A proposal for a massive data center complex south of Dallas is facing resistance after Lancaster’s Planning and Zoning Commission voted against the project last week.
EdgeConneX, a Virginia-based company owned by EQT Infrastructure, is seeking to build a 165-acre campus, near Nokomis and Hash roads in the town about 20 miles south of Dallas, that could eventually span more than 2 million square feet, the Dallas Business Journal reported. Plans call for four data center buildings, a 15-acre electrical substation and four private parks. Gensler is attached to the design.
The board’s rejection set up a steeper path to approval. The proposal will still head to the full city council later this month or in August, but it will now require a supermajority to move forward, said Shane Shepard, the city’s economic development director.
The commission did not state its reason for denying the proposal. But the data center boom sweeping Dallas-Fort Worth has brought growing scrutiny from officials and residents concerned about power and water use, limited job creation and the long-term impact of dedicating large swaths of land to low-traffic, high-consumption facilities.

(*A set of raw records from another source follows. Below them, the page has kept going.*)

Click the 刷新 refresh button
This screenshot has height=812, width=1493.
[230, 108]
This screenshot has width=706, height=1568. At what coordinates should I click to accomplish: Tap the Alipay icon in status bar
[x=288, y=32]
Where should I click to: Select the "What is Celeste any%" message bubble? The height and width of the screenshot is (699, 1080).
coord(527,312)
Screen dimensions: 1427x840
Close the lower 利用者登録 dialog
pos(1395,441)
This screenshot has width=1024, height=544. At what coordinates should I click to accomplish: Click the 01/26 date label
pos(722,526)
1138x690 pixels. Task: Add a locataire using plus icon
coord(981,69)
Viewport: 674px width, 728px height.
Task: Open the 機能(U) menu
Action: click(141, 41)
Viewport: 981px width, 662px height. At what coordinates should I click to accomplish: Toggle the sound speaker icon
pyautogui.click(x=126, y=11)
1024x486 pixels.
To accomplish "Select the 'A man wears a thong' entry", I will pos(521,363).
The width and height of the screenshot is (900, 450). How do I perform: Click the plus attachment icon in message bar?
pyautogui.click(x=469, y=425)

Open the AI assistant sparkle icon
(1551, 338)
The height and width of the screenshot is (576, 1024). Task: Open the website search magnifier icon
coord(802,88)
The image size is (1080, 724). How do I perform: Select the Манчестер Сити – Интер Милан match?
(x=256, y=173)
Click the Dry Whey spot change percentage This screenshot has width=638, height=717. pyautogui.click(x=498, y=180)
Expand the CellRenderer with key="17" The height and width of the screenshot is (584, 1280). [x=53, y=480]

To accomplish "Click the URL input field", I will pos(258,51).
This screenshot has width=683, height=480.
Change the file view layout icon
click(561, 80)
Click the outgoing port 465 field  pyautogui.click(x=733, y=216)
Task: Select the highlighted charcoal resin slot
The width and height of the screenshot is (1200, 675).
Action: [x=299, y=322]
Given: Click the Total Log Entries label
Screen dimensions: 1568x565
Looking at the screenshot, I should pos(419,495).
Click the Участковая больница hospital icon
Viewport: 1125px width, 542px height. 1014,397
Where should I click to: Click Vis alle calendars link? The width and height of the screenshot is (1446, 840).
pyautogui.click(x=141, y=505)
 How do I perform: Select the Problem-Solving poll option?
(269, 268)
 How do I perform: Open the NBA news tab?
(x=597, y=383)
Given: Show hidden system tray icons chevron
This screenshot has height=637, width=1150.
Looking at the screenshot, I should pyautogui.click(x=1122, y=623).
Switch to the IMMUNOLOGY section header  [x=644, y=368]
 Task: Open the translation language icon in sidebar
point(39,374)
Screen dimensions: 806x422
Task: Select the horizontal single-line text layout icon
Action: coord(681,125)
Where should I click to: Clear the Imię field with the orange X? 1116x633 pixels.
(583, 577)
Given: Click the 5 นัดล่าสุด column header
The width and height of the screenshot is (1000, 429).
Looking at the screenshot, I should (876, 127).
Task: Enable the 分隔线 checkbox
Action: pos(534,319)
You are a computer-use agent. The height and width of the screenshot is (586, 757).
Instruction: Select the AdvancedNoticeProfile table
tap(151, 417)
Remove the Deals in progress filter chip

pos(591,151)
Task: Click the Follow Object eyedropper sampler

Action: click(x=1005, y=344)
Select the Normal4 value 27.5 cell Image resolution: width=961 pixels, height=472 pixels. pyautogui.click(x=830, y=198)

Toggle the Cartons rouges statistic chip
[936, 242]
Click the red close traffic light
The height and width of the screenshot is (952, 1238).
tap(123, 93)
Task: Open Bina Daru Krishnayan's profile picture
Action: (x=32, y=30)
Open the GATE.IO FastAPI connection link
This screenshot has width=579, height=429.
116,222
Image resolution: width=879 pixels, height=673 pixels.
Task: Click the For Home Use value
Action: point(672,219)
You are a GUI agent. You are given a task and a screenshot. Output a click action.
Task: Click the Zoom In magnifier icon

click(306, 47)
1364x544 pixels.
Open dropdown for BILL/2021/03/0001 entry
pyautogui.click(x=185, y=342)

Lancaster has become a hotbed for data center activity, with multiple megaprojects in the works. Dallas-based Skybox Datacenters is developing a 1-million-square-foot campus in the suburb, and Stack Infrastructure is building a six-building, 1.5-million-square-foot complex scheduled to deliver next year.
EdgeConneX, founded in 2009, has developed more than 80 data centers globally, often partnering with cloud and AI firms. The firm purchased 63 acres near Atlanta, Georgia, last year for $318.5 million — over $5 million an acre — to build a data center for Microsoft. The company did not respond to a request for comment.
Data centers have proven politically fraught in certain communities, where residents are pushing for more housing or employment-generating development.
Millions of square feet are already in Lancaster’s data center pipeline, but the city’s burgeoning data center hub identity may hinge on how city leaders respond to mounting pushback and whether tech infrastructure and neighborhood growth can find a middle ground.